◆ TASK DESCRIPTION ◆
Lift every line from the entries that includes the word "price".

◆ Saved data entries ◆
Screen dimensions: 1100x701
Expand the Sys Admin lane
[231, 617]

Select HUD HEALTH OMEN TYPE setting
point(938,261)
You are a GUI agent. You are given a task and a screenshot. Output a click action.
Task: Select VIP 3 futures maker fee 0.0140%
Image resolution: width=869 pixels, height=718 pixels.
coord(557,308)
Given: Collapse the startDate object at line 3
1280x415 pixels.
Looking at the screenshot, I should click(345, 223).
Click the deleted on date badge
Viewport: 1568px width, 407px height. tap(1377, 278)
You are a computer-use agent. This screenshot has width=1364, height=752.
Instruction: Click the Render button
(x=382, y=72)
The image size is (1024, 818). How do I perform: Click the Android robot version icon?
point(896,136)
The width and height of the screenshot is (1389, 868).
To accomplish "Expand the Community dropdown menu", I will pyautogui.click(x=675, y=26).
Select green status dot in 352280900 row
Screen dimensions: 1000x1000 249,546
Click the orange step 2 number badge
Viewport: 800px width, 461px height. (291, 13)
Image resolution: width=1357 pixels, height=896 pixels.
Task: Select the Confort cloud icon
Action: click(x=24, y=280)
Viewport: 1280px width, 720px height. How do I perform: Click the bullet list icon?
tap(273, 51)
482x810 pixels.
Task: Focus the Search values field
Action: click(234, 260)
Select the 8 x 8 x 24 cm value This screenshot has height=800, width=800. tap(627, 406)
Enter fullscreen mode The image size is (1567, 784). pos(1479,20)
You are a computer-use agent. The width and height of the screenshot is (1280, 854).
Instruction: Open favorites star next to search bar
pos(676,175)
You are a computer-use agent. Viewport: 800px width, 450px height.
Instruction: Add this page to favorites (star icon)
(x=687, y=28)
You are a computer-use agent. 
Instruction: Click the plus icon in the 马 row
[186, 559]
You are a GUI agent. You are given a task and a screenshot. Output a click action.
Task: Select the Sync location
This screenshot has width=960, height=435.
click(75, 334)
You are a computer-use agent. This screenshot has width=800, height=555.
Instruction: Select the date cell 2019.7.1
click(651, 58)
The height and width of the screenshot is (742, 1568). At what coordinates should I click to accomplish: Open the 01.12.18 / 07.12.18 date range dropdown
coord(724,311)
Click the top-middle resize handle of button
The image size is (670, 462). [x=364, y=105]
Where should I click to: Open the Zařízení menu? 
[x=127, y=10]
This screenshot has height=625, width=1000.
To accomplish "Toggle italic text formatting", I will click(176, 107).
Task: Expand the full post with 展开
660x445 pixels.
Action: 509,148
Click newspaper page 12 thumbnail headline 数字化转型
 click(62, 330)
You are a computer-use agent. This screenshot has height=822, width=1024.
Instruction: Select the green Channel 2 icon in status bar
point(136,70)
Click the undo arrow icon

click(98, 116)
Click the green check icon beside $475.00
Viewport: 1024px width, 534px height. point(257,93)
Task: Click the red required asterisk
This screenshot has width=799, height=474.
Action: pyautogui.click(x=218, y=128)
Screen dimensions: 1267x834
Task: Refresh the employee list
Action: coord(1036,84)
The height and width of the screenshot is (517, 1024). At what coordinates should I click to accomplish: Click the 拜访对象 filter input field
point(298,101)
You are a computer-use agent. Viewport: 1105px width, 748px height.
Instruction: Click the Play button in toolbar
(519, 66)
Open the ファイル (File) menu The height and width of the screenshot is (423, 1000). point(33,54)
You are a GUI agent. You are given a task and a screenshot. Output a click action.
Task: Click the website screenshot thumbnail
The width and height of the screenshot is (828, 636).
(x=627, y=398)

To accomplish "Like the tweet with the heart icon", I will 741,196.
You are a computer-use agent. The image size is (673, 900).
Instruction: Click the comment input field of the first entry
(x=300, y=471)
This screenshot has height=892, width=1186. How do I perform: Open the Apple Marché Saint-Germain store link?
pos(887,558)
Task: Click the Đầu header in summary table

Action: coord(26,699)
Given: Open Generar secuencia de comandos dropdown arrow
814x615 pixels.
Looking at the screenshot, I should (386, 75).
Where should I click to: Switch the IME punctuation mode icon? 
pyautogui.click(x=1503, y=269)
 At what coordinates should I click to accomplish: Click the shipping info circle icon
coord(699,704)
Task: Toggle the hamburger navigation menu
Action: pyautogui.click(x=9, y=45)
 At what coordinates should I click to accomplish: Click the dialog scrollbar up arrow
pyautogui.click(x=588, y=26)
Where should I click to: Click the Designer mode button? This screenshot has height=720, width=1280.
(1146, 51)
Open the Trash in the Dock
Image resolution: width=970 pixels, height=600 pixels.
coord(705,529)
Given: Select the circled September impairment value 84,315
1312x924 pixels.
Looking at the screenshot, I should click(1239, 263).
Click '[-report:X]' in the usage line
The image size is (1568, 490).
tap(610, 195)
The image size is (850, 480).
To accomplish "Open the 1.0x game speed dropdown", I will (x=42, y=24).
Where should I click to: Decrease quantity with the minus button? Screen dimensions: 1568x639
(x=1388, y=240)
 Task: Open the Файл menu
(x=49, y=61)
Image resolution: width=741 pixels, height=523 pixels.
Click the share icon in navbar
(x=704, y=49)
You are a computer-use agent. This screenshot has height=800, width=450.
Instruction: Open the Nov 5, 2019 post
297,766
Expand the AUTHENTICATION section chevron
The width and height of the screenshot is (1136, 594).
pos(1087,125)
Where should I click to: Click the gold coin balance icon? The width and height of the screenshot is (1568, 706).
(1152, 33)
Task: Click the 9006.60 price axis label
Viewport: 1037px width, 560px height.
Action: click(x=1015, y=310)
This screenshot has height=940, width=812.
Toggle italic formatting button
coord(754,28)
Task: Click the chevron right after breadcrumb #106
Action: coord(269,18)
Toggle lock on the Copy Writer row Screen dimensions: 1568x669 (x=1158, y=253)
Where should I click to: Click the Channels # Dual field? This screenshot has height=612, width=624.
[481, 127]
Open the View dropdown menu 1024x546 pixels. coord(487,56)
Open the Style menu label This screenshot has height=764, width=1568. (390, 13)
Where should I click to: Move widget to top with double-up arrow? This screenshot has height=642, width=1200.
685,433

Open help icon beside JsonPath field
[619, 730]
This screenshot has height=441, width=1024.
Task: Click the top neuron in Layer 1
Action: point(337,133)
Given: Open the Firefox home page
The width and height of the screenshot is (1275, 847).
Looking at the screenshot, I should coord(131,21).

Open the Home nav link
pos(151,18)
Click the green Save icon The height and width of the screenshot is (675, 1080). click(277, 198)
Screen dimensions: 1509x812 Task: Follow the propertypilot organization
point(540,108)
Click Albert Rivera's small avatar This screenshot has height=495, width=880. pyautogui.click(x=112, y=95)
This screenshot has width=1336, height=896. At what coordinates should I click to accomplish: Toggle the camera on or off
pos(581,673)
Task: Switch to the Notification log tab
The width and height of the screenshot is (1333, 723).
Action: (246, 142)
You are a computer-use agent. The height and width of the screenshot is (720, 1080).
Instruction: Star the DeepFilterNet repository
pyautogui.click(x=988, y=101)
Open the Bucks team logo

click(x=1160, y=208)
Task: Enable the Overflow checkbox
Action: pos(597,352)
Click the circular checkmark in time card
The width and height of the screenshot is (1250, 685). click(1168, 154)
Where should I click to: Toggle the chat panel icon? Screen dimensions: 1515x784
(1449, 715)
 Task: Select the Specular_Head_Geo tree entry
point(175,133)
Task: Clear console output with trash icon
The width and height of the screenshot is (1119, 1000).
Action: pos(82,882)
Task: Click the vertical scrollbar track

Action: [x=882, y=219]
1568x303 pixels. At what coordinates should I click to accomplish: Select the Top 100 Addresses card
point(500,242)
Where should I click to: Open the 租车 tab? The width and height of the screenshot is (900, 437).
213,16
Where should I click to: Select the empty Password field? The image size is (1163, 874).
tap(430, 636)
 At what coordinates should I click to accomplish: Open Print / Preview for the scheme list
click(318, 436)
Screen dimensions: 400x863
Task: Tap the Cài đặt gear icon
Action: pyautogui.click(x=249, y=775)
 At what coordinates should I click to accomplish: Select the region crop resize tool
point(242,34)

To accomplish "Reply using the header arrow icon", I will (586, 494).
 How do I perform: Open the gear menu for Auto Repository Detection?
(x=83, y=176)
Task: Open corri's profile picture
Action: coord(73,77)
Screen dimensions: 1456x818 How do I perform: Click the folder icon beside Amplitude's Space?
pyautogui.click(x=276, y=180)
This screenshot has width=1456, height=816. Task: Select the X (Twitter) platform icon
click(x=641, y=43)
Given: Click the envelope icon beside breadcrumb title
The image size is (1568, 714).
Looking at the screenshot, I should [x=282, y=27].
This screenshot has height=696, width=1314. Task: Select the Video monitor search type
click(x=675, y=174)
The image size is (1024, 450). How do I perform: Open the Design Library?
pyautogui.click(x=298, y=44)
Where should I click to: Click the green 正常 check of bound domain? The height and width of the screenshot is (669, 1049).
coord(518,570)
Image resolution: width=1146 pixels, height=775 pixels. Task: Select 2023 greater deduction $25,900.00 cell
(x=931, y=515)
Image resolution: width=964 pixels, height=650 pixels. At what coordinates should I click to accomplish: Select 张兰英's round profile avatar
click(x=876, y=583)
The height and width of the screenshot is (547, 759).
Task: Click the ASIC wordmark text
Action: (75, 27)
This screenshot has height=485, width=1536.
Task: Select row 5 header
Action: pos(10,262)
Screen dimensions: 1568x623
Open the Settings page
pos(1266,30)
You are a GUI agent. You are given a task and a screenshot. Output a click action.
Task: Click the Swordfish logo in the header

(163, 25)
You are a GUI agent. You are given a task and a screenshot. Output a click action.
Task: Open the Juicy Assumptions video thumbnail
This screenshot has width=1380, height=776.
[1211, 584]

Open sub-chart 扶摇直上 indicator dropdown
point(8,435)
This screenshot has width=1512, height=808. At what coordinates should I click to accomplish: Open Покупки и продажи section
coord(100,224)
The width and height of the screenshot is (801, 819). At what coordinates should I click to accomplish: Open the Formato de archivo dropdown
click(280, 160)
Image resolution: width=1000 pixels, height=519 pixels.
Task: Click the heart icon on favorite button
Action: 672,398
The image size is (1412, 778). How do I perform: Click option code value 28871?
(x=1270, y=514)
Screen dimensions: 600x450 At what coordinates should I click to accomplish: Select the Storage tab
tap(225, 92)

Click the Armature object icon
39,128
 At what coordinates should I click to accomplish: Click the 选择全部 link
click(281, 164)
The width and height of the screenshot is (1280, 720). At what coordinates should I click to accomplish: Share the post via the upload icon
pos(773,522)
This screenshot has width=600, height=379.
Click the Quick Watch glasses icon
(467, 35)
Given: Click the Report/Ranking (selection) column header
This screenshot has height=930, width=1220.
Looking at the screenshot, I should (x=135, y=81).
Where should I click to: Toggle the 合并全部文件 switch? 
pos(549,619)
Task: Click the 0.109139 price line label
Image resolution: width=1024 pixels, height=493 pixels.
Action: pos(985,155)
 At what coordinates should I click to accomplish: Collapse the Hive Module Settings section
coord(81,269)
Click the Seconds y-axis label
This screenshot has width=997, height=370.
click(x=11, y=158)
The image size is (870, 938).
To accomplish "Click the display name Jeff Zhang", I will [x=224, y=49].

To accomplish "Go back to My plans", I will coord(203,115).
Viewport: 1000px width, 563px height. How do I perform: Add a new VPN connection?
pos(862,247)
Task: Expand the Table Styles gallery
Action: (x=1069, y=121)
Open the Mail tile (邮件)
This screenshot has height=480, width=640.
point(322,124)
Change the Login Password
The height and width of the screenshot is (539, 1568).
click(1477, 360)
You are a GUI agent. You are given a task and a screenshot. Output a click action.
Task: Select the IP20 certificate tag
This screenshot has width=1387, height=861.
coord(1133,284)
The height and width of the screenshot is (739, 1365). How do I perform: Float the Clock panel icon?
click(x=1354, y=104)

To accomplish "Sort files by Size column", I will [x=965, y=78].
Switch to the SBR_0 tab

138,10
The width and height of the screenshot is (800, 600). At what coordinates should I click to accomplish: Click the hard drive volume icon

◆ SOLUTION TO THIS TASK ◆
Task: Click the 9006.60 price axis label
Task: Click the 0.109139 price line label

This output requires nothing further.